**Given records**
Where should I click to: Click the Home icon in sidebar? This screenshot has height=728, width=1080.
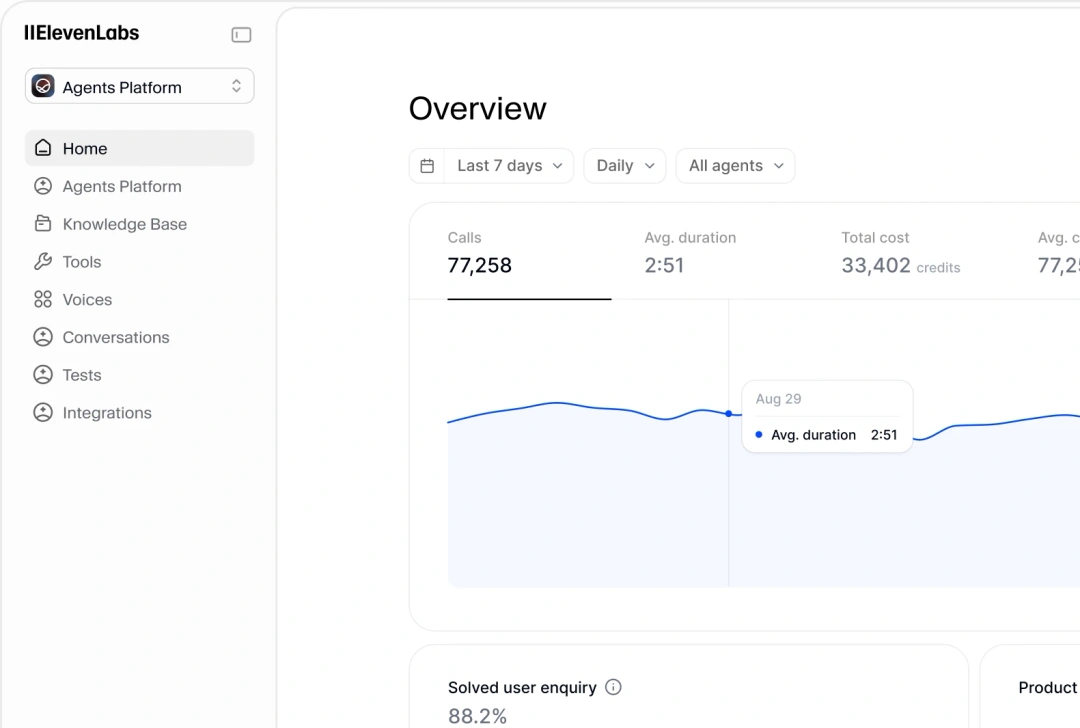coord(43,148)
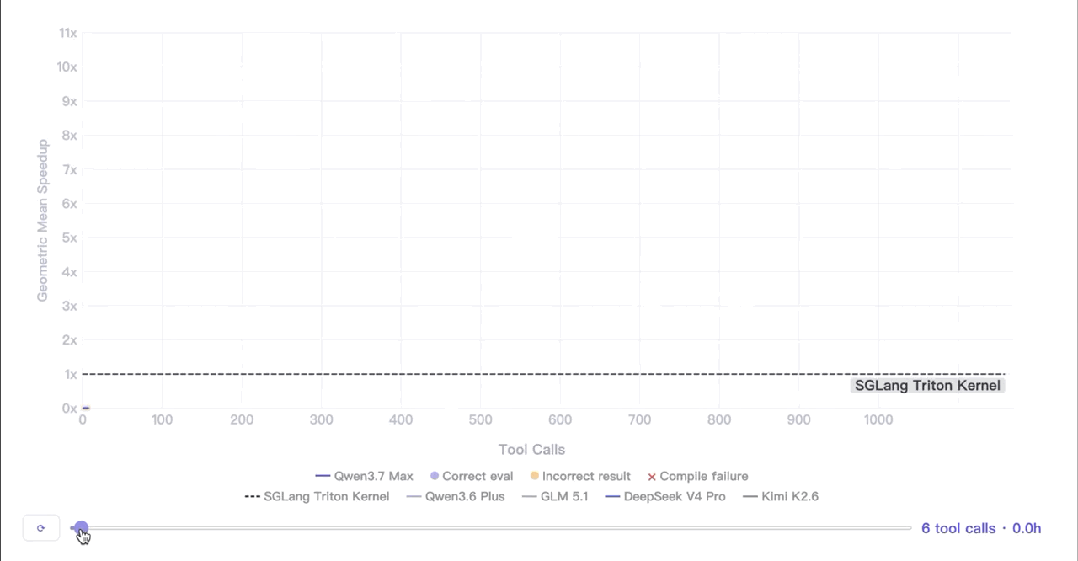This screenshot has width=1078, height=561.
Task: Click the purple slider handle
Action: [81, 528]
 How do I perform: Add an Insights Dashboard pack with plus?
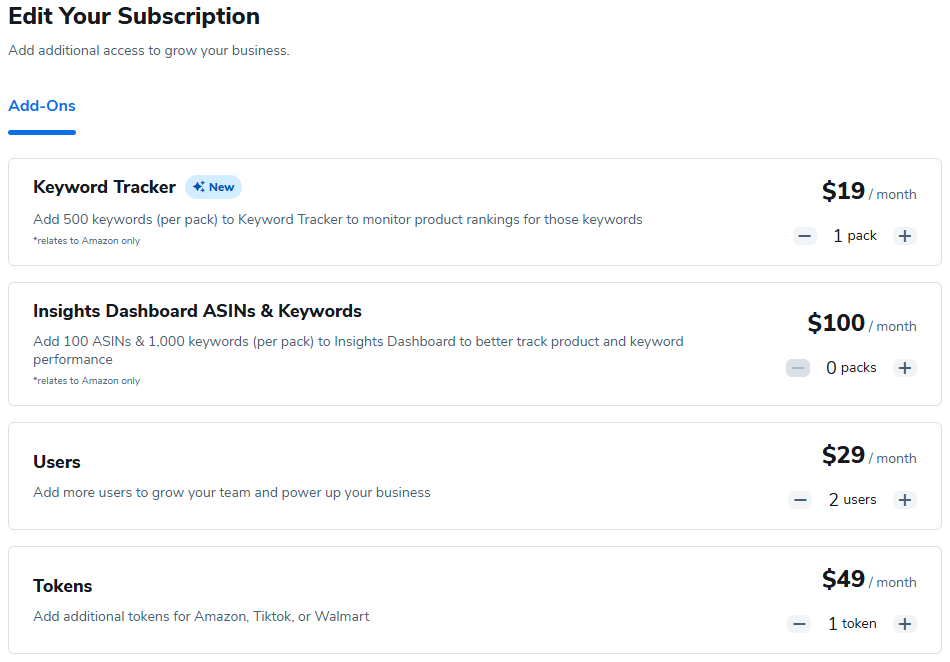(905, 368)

---

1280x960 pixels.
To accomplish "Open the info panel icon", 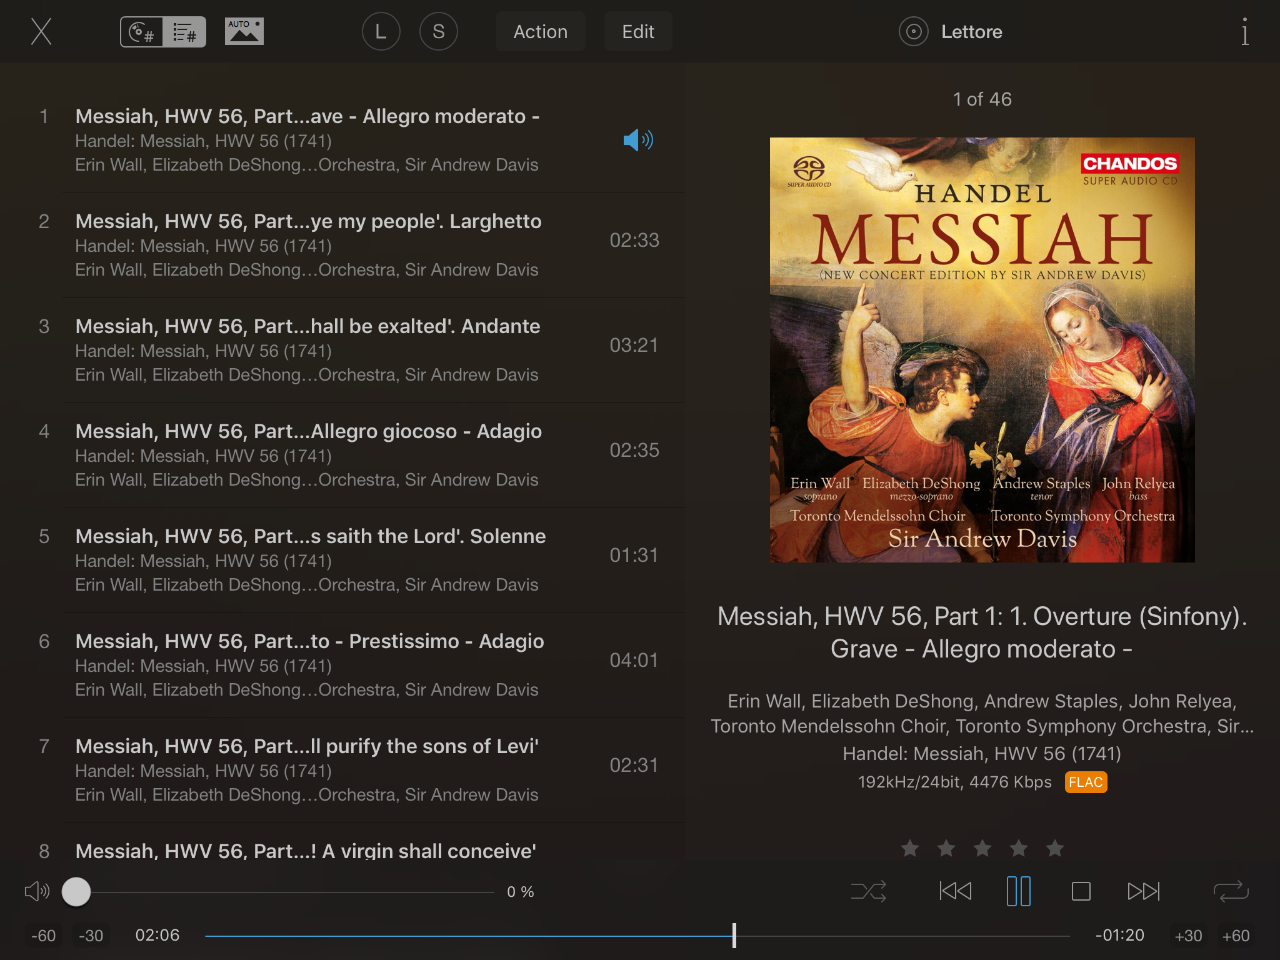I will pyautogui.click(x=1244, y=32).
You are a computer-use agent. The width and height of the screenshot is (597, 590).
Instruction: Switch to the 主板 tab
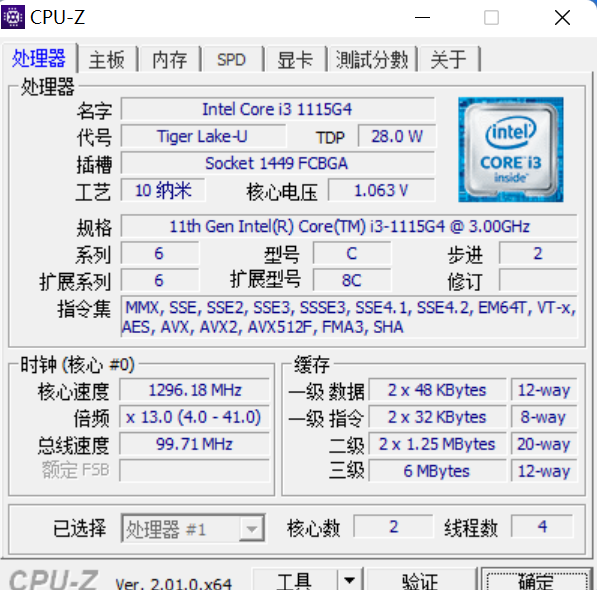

...

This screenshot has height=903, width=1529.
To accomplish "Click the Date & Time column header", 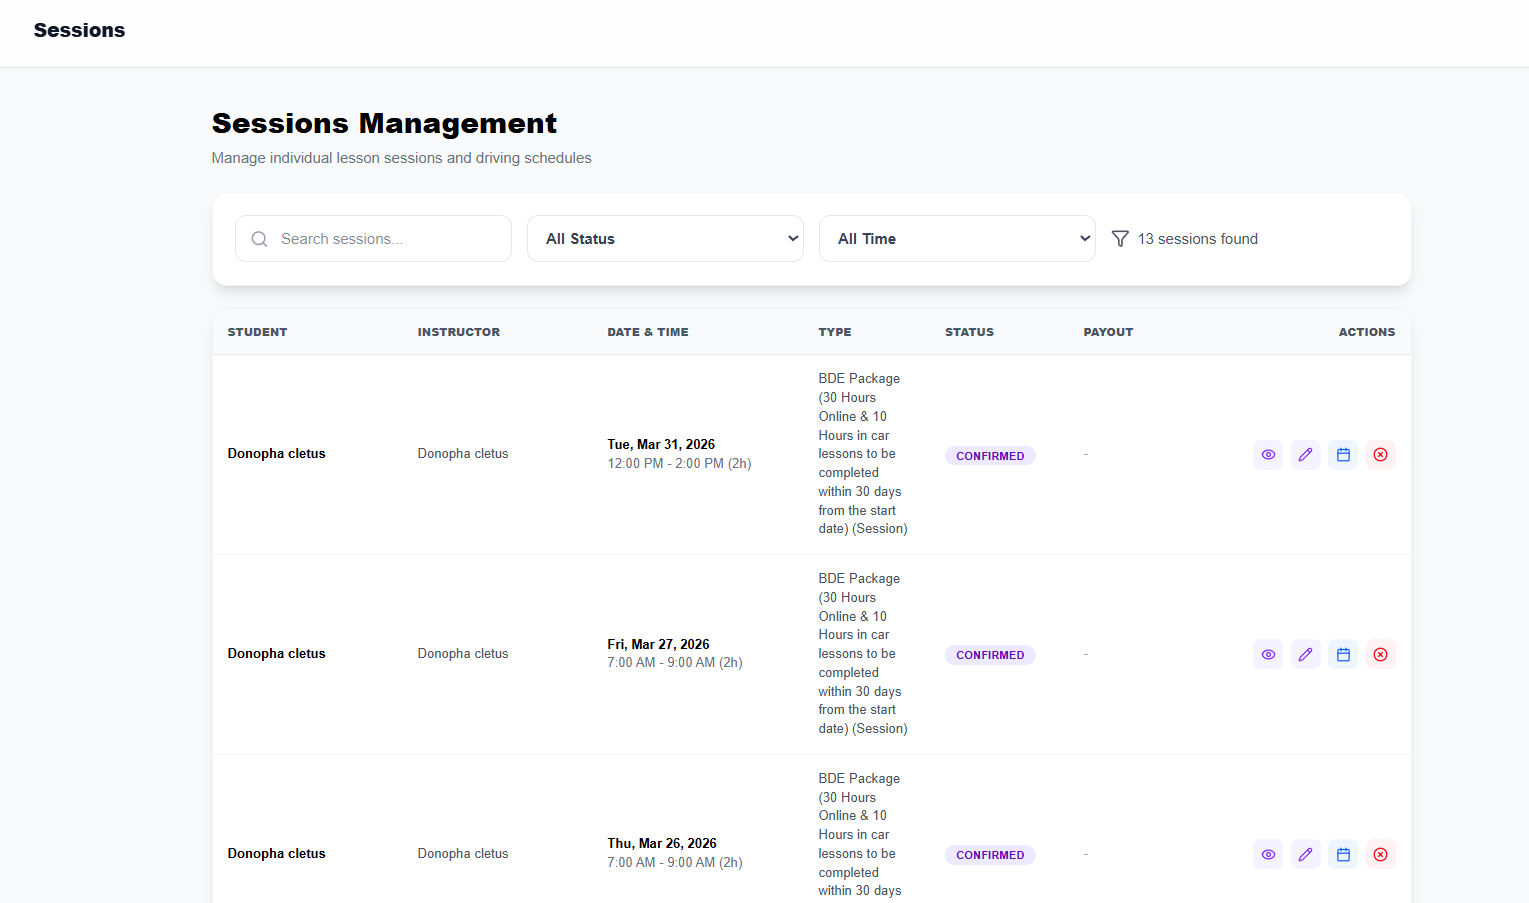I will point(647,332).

**Problem to work on**
Using the entries above, repeat only the lines from the one containing "You are a computer-use" through the one containing "Instruction: Switch to the 主板 tab", end lines included.

**Response area**
You are a computer-use agent. The width and height of the screenshot is (597, 590).
Instruction: Switch to the 主板 tab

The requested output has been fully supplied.